● INSTRUÇÃO 1
No texto sobre responsabilidade extracontratual do Estado, qual dispositivo da Constituição Federal de 1988 consagrou a responsabilidade civil objetiva da Administração Pública?

● TEXTO CITADO
____
1. RESPONSABILIDADE EXTRACONTRATUAL DO ESTADO

Uma das premissas basilares do Direito é a que impõe ao causador do dano o dever de indenizar a vítima. Esse instituto jurídico, denominado responsabilidade civil, foi erigido a status constitucional e reforçado pelas normas infraconstitucionais.   

Atualmente, a regra da responsabilização civil impõe-se não apenas aos particulares, mas também ao Estado, sob o epíteto de responsabilidade extracontratual. A Constituição Federal de 1988, por meio do §6º do artigo 37, consagrou a responsabilidade civil objetiva da Administração Pública calcada na teoria do risco administrativo.

Ao discorrer sobre a responsabilidade extracontratual do Estado, Di Pietro (2010, p. 643) assevera: 

“(…) corresponde à obrigação de reparar danos causados a terceiros em decorrência de comportamentos comissivos ou omissivos, materiais ou jurídicos, lícitos ou ilícitos, imputáveis aos agentes públicos.”   

Para conceituar responsabilidade objetiva, valer-nos-emos dos ensinamentos de Bandeira de Mello (2009, p. 995), vejamos:

“Responsabilidade objetiva é a obrigação de indenizar que incumbe a alguém em razão de um procedimento lícito ou ilícito que produziu uma lesão na esfera juridicamente protegida de outrem. Para configurá-la basta, pois, a mera relação causal entre o comportamento e o dano.”  

A simples leitura do conceito acima transcrito faz-nos concluir, corretamente, diga-se de passagem, que a responsabilidade objetiva dispensa a perquirição da culpa no evento danoso. Logo, tratando-se especificamente de responsabilidade civil objetiva do Estado, torna-se prescindível a apuração da culpa do agente público no evento danoso.
____
● AS ENTRADAS
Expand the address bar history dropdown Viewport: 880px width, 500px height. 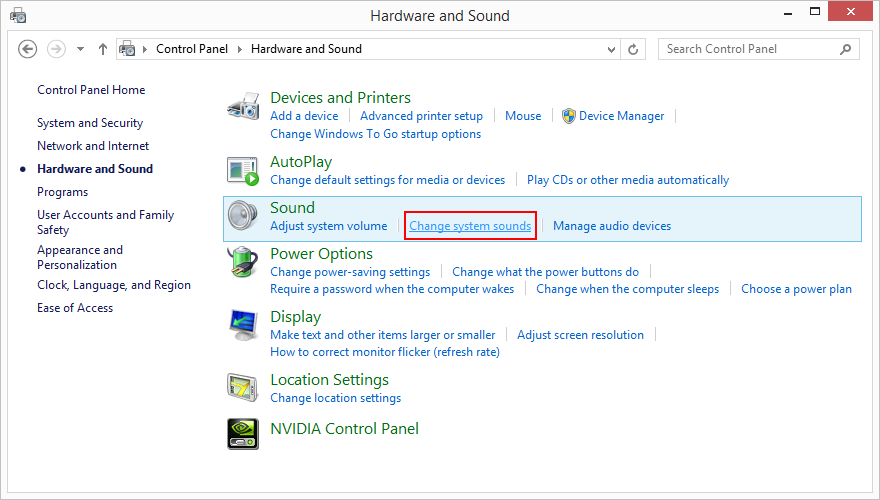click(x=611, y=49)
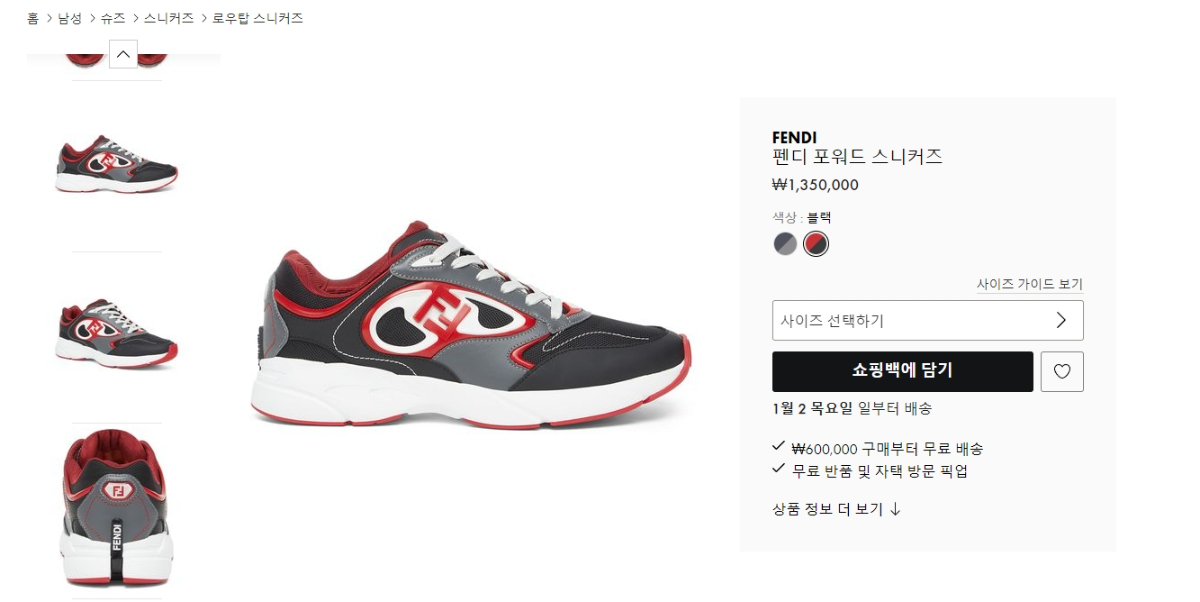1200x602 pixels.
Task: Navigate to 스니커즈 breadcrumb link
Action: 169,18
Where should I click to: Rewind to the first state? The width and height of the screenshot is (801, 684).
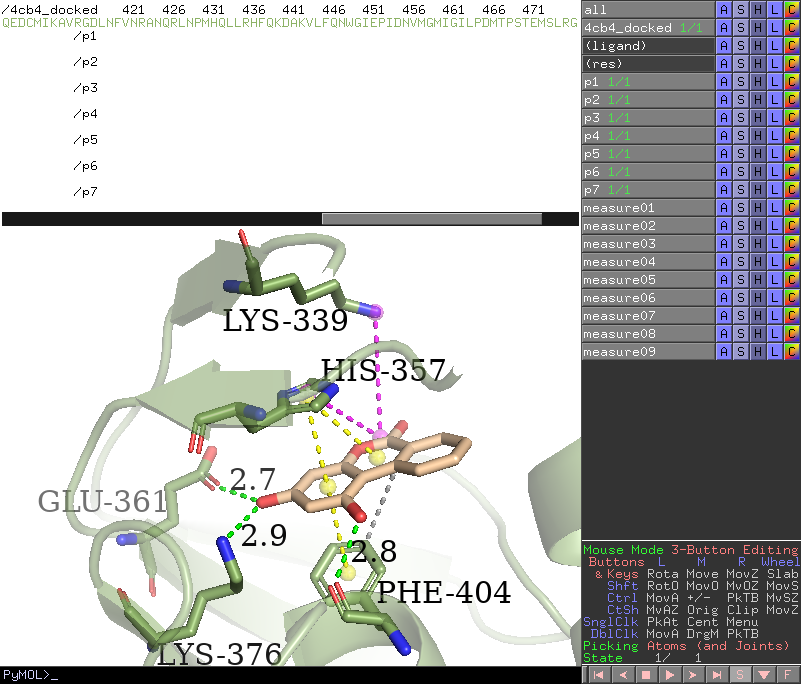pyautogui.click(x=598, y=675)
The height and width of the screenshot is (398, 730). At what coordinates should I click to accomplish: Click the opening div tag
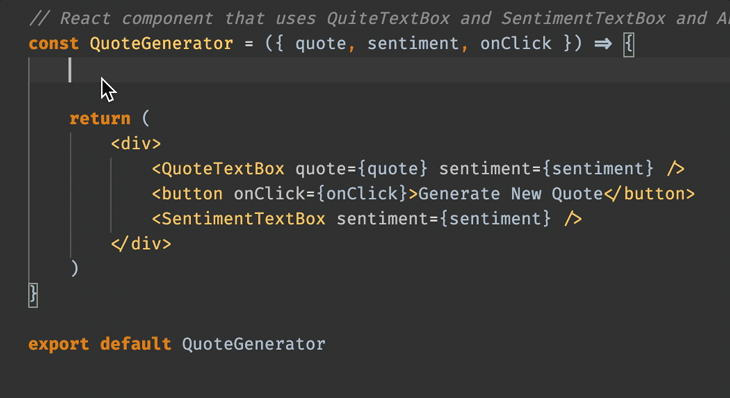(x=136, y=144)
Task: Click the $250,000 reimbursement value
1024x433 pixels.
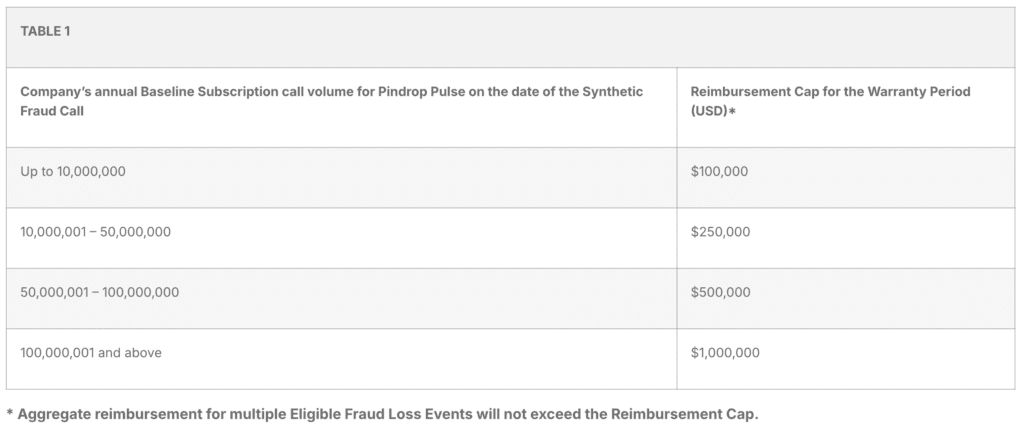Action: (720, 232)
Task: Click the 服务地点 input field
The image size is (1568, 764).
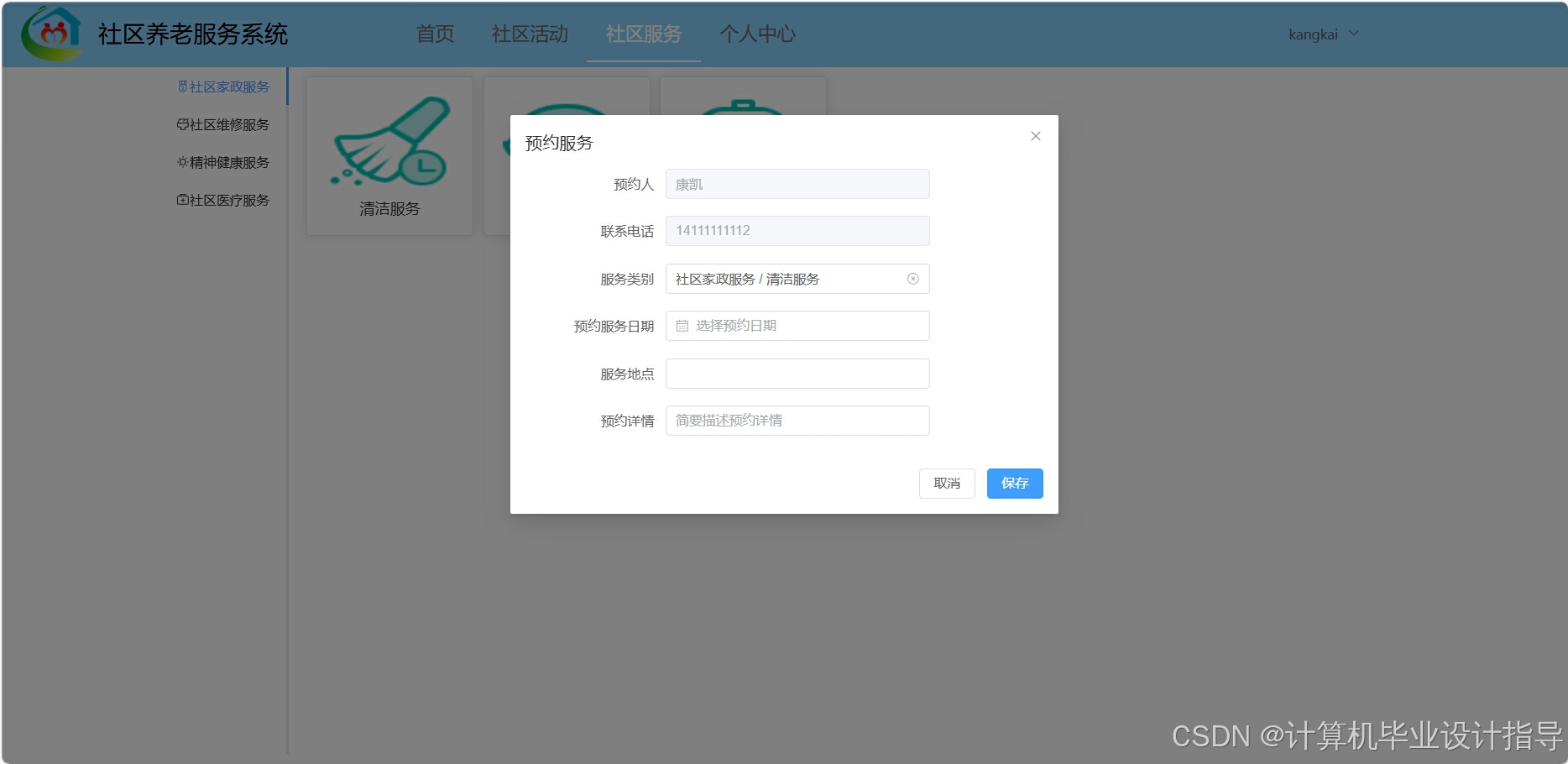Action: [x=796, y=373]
____
● INSTRUÇÃO 2
Apresente como uma lista JSON de strings, uma por linha, as linhas das entradas que começam na linha que contém "Task: Click the $250,000 reimbursement value" e vão até o fim das entradas, com as duas extremidades incluídas e sem as linhas em branco. Deixe as imagens de fora.

● RESULTADO DA TAREFA 1
O §6º do artigo 37.

● RESULTADO DA TAREFA 2
[
  "Task: Click the $250,000 reimbursement value",
  "1024x433 pixels.",
  "Action: (720, 232)",
  "Task: Click the 服务地点 input field",
  "The image size is (1568, 764).",
  "Action: [x=796, y=373]"
]